Restate each record exactly as it was written.
=======
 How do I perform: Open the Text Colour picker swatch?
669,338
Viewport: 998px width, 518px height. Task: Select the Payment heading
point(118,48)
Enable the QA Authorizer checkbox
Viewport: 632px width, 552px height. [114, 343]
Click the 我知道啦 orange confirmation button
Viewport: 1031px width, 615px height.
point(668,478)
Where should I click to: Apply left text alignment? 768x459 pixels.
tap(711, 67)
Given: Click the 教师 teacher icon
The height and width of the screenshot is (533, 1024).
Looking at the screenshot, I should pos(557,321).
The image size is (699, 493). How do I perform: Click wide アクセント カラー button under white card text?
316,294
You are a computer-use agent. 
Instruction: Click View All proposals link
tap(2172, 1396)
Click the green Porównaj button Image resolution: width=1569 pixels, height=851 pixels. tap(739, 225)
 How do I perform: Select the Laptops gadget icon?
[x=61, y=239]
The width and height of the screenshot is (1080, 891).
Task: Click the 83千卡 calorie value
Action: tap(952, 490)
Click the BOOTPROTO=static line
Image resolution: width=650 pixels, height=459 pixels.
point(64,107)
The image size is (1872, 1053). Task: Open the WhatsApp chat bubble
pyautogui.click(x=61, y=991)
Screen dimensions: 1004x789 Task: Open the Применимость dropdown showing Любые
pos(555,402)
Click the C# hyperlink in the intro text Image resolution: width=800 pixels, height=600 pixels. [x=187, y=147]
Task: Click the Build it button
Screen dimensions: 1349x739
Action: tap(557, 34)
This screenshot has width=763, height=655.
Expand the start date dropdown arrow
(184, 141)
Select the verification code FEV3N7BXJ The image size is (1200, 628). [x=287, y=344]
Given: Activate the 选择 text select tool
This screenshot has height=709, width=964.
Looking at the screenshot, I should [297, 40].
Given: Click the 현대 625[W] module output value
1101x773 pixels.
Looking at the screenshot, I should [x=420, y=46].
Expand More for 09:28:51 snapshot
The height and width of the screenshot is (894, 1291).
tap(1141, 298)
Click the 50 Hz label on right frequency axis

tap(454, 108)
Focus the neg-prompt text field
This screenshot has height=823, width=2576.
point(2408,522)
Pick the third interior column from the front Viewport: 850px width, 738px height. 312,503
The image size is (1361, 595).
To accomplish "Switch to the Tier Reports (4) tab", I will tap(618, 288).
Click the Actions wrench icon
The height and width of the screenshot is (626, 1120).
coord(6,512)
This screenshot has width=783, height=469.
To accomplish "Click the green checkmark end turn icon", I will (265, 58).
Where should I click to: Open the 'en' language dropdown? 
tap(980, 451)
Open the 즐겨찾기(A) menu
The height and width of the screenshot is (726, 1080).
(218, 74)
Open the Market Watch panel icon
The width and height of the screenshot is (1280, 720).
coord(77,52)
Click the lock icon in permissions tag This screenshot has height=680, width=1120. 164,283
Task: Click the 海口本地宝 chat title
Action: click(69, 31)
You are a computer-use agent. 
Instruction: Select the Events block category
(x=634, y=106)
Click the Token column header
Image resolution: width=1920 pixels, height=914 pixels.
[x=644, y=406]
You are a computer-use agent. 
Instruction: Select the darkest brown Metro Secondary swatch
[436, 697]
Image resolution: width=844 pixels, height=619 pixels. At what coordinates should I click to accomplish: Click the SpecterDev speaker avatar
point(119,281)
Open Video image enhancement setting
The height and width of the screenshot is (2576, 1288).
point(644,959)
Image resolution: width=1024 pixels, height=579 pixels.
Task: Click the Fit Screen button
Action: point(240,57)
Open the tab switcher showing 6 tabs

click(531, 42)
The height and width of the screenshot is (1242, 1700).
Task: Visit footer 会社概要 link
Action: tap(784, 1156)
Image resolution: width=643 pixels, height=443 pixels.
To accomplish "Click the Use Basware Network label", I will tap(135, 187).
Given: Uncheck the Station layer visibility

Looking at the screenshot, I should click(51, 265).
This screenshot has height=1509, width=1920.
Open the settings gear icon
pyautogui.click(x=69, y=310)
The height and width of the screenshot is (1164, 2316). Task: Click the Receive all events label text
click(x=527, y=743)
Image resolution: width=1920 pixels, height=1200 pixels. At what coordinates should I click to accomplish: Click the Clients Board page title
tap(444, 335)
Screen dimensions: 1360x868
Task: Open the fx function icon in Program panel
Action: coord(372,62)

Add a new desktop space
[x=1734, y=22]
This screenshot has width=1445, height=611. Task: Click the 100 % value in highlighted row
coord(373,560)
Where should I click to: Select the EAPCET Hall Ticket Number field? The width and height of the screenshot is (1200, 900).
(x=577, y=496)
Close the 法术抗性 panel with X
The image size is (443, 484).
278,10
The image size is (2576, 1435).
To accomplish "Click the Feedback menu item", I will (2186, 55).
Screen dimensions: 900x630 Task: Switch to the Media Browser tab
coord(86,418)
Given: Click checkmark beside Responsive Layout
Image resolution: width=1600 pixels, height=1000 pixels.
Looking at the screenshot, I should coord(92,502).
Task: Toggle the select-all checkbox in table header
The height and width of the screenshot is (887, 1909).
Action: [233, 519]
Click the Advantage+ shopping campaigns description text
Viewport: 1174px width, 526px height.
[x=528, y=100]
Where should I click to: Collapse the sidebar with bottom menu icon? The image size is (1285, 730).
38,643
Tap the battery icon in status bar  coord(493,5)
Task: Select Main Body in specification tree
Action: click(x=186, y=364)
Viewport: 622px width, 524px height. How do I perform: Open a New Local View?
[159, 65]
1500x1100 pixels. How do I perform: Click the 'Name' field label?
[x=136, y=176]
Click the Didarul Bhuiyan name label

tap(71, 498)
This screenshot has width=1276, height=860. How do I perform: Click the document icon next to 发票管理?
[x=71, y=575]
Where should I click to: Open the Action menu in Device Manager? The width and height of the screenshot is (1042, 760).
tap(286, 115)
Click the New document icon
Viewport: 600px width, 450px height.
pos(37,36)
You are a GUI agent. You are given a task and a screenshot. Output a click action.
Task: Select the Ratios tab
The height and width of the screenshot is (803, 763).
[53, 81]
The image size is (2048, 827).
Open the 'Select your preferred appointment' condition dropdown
=======
• RESPONSE AREA:
 How do I perform: Open the Text Colour picker swatch?
669,338
Viewport: 998px width, 518px height. Task: Select the Payment heading
point(118,48)
Enable the QA Authorizer checkbox
Viewport: 632px width, 552px height. [114, 343]
Click the 我知道啦 orange confirmation button
Viewport: 1031px width, 615px height.
point(668,478)
Where should I click to: Apply left text alignment? 768x459 pixels.
tap(711, 67)
Given: Click the 教师 teacher icon
The height and width of the screenshot is (533, 1024).
Looking at the screenshot, I should pos(557,321).
The image size is (699, 493). How do I perform: Click wide アクセント カラー button under white card text?
316,294
You are a computer-use agent. 
Instruction: Click View All proposals link
tap(2172, 1396)
Click the green Porównaj button Image resolution: width=1569 pixels, height=851 pixels. tap(739, 225)
 How do I perform: Select the Laptops gadget icon?
[x=61, y=239]
The width and height of the screenshot is (1080, 891).
Task: Click the 83千卡 calorie value
Action: tap(952, 490)
Click the BOOTPROTO=static line
Image resolution: width=650 pixels, height=459 pixels.
point(64,107)
The image size is (1872, 1053). Task: Open the WhatsApp chat bubble
pyautogui.click(x=61, y=991)
Screen dimensions: 1004x789 Task: Open the Применимость dropdown showing Любые
pos(555,402)
Click the C# hyperlink in the intro text Image resolution: width=800 pixels, height=600 pixels. [x=187, y=147]
Task: Click the Build it button
Screen dimensions: 1349x739
Action: tap(557, 34)
This screenshot has width=763, height=655.
Expand the start date dropdown arrow
(184, 141)
Select the verification code FEV3N7BXJ The image size is (1200, 628). [x=287, y=344]
Given: Activate the 选择 text select tool
This screenshot has height=709, width=964.
Looking at the screenshot, I should [297, 40].
Given: Click the 현대 625[W] module output value
1101x773 pixels.
Looking at the screenshot, I should [x=420, y=46].
Expand More for 09:28:51 snapshot
The height and width of the screenshot is (894, 1291).
tap(1141, 298)
Click the 50 Hz label on right frequency axis

tap(454, 108)
Focus the neg-prompt text field
This screenshot has height=823, width=2576.
point(2408,522)
Pick the third interior column from the front Viewport: 850px width, 738px height. 312,503
The image size is (1361, 595).
To accomplish "Switch to the Tier Reports (4) tab", I will tap(618, 288).
Click the Actions wrench icon
The height and width of the screenshot is (626, 1120).
coord(6,512)
This screenshot has width=783, height=469.
To accomplish "Click the green checkmark end turn icon", I will (265, 58).
Where should I click to: Open the 'en' language dropdown? 
tap(980, 451)
Open the 즐겨찾기(A) menu
The height and width of the screenshot is (726, 1080).
(218, 74)
Open the Market Watch panel icon
The width and height of the screenshot is (1280, 720).
coord(77,52)
Click the lock icon in permissions tag This screenshot has height=680, width=1120. 164,283
Task: Click the 海口本地宝 chat title
Action: click(69, 31)
You are a computer-use agent. 
Instruction: Select the Events block category
(x=634, y=106)
Click the Token column header
Image resolution: width=1920 pixels, height=914 pixels.
[x=644, y=406]
You are a computer-use agent. 
Instruction: Select the darkest brown Metro Secondary swatch
[436, 697]
Image resolution: width=844 pixels, height=619 pixels. At what coordinates should I click to accomplish: Click the SpecterDev speaker avatar
point(119,281)
Open Video image enhancement setting
The height and width of the screenshot is (2576, 1288).
point(644,959)
Image resolution: width=1024 pixels, height=579 pixels.
Task: Click the Fit Screen button
Action: point(240,57)
Open the tab switcher showing 6 tabs

click(531, 42)
The height and width of the screenshot is (1242, 1700).
Task: Visit footer 会社概要 link
Action: tap(784, 1156)
Image resolution: width=643 pixels, height=443 pixels.
To accomplish "Click the Use Basware Network label", I will tap(135, 187).
Given: Uncheck the Station layer visibility

Looking at the screenshot, I should click(51, 265).
This screenshot has height=1509, width=1920.
Open the settings gear icon
pyautogui.click(x=69, y=310)
The height and width of the screenshot is (1164, 2316). Task: Click the Receive all events label text
click(x=527, y=743)
Image resolution: width=1920 pixels, height=1200 pixels. At what coordinates should I click to accomplish: Click the Clients Board page title
tap(444, 335)
Screen dimensions: 1360x868
Task: Open the fx function icon in Program panel
Action: coord(372,62)

Add a new desktop space
[x=1734, y=22]
This screenshot has width=1445, height=611. Task: Click the 100 % value in highlighted row
coord(373,560)
Where should I click to: Select the EAPCET Hall Ticket Number field? The width and height of the screenshot is (1200, 900).
(x=577, y=496)
Close the 法术抗性 panel with X
The image size is (443, 484).
278,10
The image size is (2576, 1435).
To accomplish "Click the Feedback menu item", I will (2186, 55).
Screen dimensions: 900x630 Task: Switch to the Media Browser tab
coord(86,418)
Given: Click checkmark beside Responsive Layout
Image resolution: width=1600 pixels, height=1000 pixels.
Looking at the screenshot, I should coord(92,502).
Task: Toggle the select-all checkbox in table header
The height and width of the screenshot is (887, 1909).
Action: [233, 519]
Click the Advantage+ shopping campaigns description text
Viewport: 1174px width, 526px height.
[x=528, y=100]
Where should I click to: Collapse the sidebar with bottom menu icon? The image size is (1285, 730).
38,643
Tap the battery icon in status bar  coord(493,5)
Task: Select Main Body in specification tree
Action: click(x=186, y=364)
Viewport: 622px width, 524px height. How do I perform: Open a New Local View?
[159, 65]
1500x1100 pixels. How do I perform: Click the 'Name' field label?
[x=136, y=176]
Click the Didarul Bhuiyan name label

tap(71, 498)
This screenshot has width=1276, height=860. How do I perform: Click the document icon next to 发票管理?
[x=71, y=575]
Where should I click to: Open the Action menu in Device Manager? The width and height of the screenshot is (1042, 760).
tap(286, 115)
Click the New document icon
Viewport: 600px width, 450px height.
pos(37,36)
You are a GUI agent. You are given a task and a screenshot. Output a click action.
Task: Select the Ratios tab
The height and width of the screenshot is (803, 763).
[53, 81]
The image size is (2048, 827).
Open the 'Select your preferred appointment' condition dropdown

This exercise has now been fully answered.